EXERCISE
Copy each line below in which the string "computer" appears.

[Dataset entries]
┏━━

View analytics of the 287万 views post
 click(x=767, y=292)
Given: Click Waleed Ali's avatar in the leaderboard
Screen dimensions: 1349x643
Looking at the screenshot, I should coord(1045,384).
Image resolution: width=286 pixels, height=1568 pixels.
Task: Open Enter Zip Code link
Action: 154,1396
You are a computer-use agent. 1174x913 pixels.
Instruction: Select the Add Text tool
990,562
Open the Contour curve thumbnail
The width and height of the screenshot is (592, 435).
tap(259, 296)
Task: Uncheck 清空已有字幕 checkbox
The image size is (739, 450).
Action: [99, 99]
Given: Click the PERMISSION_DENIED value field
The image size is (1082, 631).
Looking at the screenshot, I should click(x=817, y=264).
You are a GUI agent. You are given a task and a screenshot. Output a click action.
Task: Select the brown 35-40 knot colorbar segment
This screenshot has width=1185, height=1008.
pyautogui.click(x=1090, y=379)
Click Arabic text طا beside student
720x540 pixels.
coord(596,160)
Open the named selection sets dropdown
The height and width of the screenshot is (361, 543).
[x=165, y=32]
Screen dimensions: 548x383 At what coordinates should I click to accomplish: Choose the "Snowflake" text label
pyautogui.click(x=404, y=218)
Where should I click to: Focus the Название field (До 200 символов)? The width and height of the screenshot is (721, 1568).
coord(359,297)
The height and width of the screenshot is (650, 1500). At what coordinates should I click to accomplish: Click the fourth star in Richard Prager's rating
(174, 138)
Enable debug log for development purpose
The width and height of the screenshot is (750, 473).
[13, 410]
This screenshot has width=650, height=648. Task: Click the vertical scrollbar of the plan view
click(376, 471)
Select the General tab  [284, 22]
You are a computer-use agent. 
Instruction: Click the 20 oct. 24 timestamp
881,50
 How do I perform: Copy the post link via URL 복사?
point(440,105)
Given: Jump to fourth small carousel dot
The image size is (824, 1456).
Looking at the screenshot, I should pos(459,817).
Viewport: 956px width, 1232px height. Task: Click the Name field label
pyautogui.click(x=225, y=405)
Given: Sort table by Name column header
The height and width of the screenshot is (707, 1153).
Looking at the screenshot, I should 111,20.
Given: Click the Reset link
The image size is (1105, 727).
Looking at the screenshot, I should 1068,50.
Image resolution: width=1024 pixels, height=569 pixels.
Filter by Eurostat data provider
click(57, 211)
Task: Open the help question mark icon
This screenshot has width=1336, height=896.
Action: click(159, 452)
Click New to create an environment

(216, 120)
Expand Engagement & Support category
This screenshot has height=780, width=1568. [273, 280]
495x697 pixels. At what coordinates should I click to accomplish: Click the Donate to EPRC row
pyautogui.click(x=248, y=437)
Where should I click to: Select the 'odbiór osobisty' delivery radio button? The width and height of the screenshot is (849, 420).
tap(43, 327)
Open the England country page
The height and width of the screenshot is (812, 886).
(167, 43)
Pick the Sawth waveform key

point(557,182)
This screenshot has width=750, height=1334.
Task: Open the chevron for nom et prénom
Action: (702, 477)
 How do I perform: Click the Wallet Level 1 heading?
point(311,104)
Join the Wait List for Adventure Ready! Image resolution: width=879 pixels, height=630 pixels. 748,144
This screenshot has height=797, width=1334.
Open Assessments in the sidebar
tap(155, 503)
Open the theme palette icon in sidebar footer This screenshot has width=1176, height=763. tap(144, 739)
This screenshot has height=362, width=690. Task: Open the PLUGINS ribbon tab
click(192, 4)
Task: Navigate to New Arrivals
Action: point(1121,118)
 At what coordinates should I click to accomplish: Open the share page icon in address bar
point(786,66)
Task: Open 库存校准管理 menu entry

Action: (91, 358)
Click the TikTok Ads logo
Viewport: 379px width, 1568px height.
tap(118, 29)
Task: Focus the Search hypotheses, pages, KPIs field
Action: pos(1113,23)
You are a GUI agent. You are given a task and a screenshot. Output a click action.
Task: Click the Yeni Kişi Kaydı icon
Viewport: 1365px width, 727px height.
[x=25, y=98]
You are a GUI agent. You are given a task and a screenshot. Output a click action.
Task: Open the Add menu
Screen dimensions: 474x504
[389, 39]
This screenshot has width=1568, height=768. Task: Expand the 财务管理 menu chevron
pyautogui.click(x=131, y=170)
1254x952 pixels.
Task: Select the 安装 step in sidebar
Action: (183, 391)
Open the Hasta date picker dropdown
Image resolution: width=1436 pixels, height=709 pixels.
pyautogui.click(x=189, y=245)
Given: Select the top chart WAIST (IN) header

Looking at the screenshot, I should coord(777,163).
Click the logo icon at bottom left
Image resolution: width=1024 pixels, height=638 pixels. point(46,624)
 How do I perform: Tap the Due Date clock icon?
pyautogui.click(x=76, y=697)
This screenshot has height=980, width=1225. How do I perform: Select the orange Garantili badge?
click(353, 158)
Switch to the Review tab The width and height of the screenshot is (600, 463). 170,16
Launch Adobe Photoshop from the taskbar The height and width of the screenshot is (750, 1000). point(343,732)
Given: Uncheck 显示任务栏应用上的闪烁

┗━━

EXPECTED ANSWER
You are a computer-use agent. 1174x913 pixels.
You are a computer-use agent. 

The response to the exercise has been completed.